WHAT THE TASK ASKS: Please print every one of the entries below verbatim, leaving out the pictures.

* begin MATERIAL SUPPLIED *

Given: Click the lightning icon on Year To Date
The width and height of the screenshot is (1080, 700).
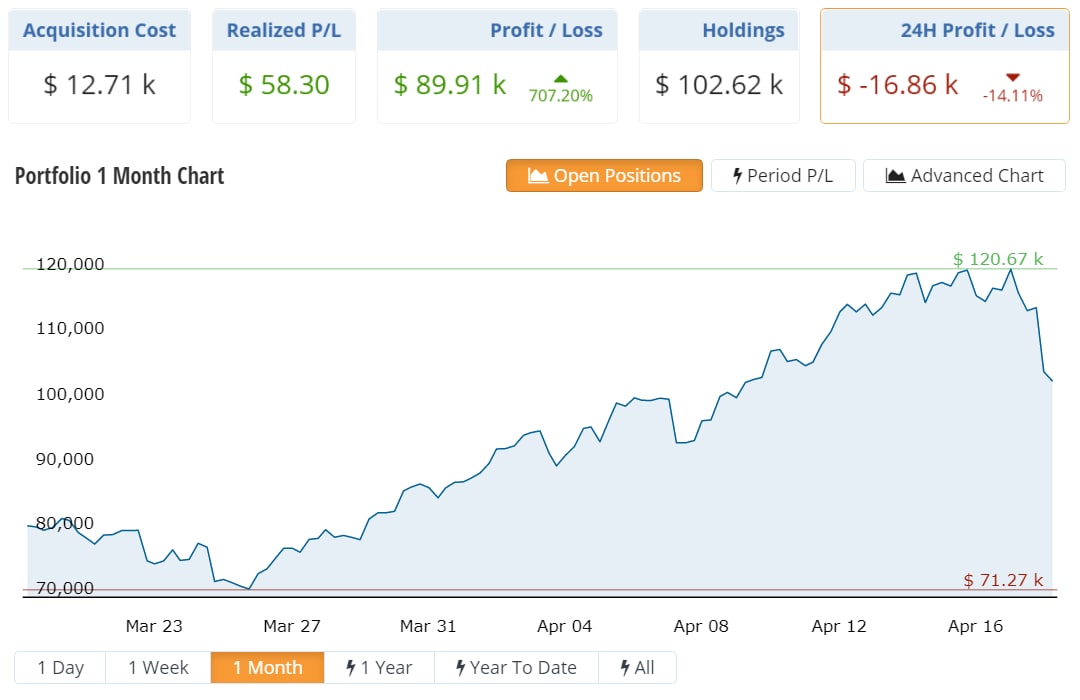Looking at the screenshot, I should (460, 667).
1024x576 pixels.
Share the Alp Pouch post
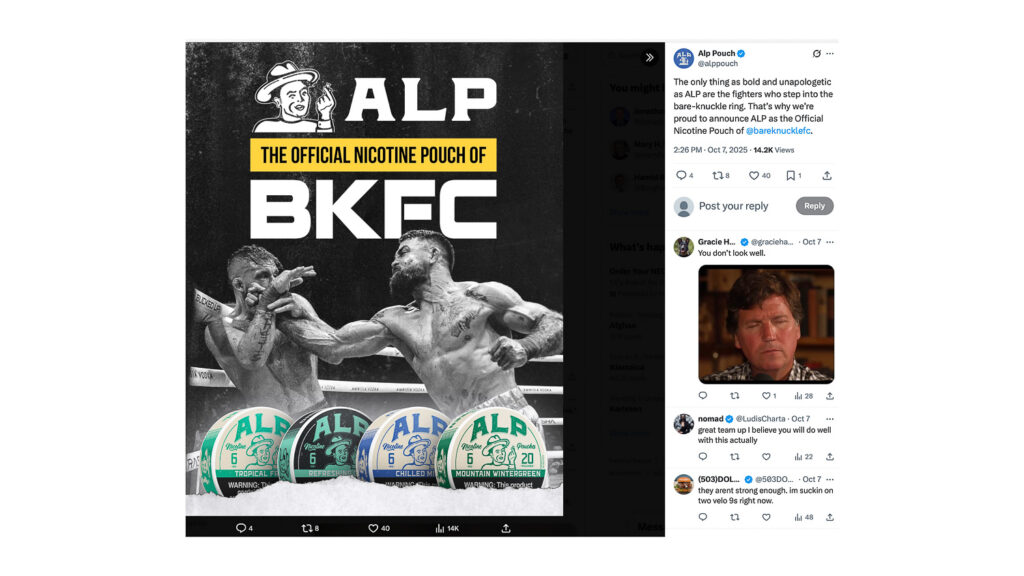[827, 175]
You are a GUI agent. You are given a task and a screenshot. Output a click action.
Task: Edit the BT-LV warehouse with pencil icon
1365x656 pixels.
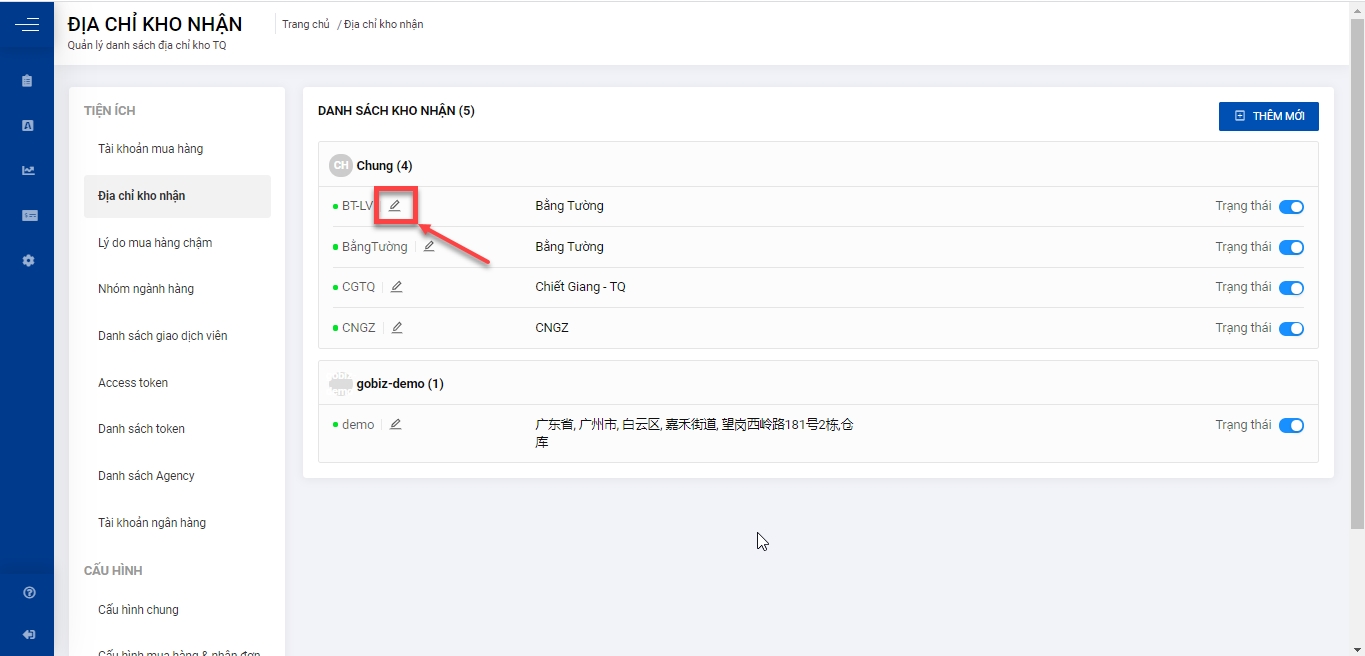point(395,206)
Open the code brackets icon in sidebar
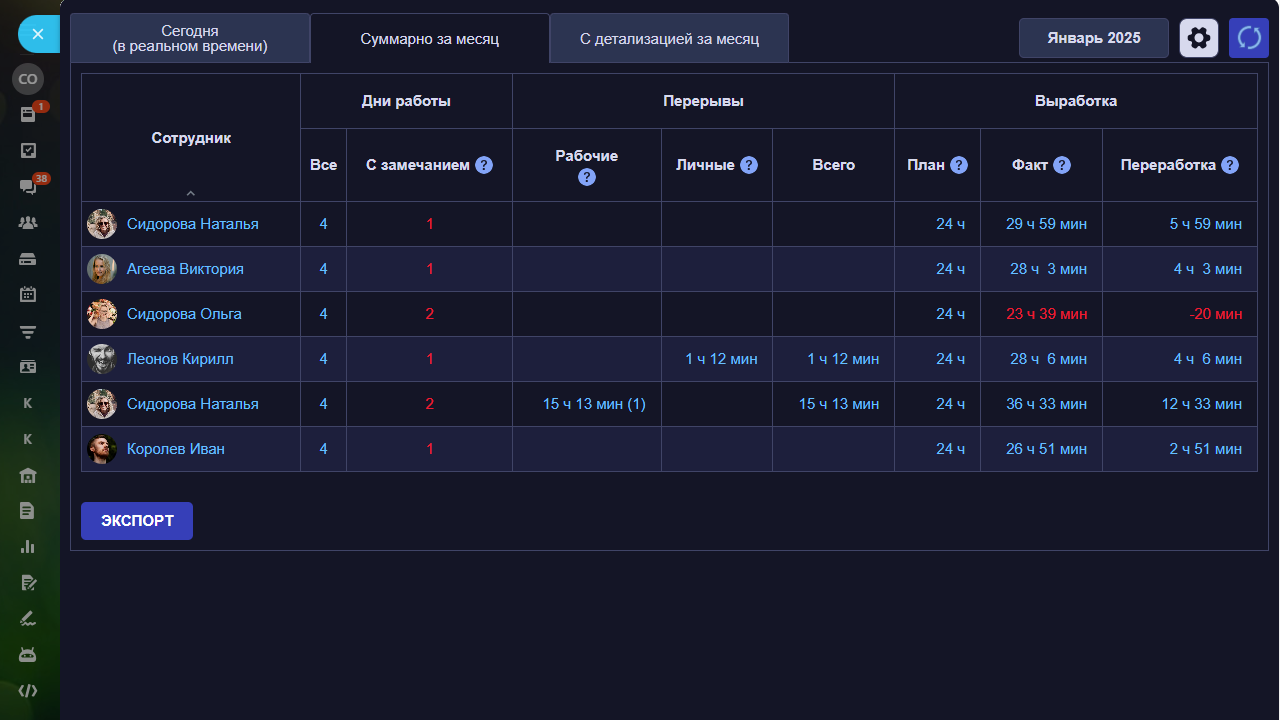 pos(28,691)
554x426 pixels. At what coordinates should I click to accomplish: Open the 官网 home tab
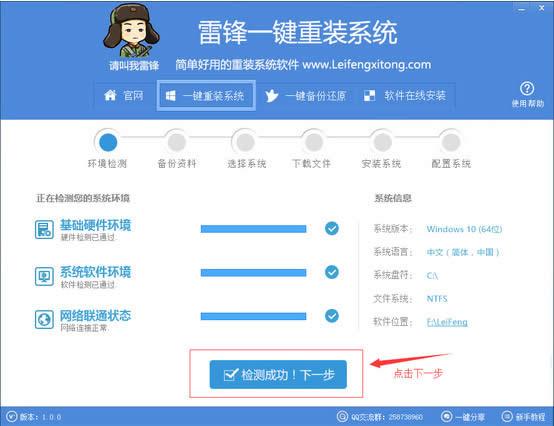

* end MATERIAL SUPPLIED *

CORRECT OUTPUT:
Given: Click the lightning icon on Year To Date
The width and height of the screenshot is (1080, 700).
Looking at the screenshot, I should (460, 667).
1024x576 pixels.
Share the Alp Pouch post
[827, 175]
You are a GUI agent. You are given a task and a screenshot. Output a click action.
Task: Edit the BT-LV warehouse with pencil icon
1365x656 pixels.
point(395,206)
Open the code brackets icon in sidebar
 pos(28,691)
554x426 pixels. At what coordinates should I click to accomplish: Open the 官网 home tab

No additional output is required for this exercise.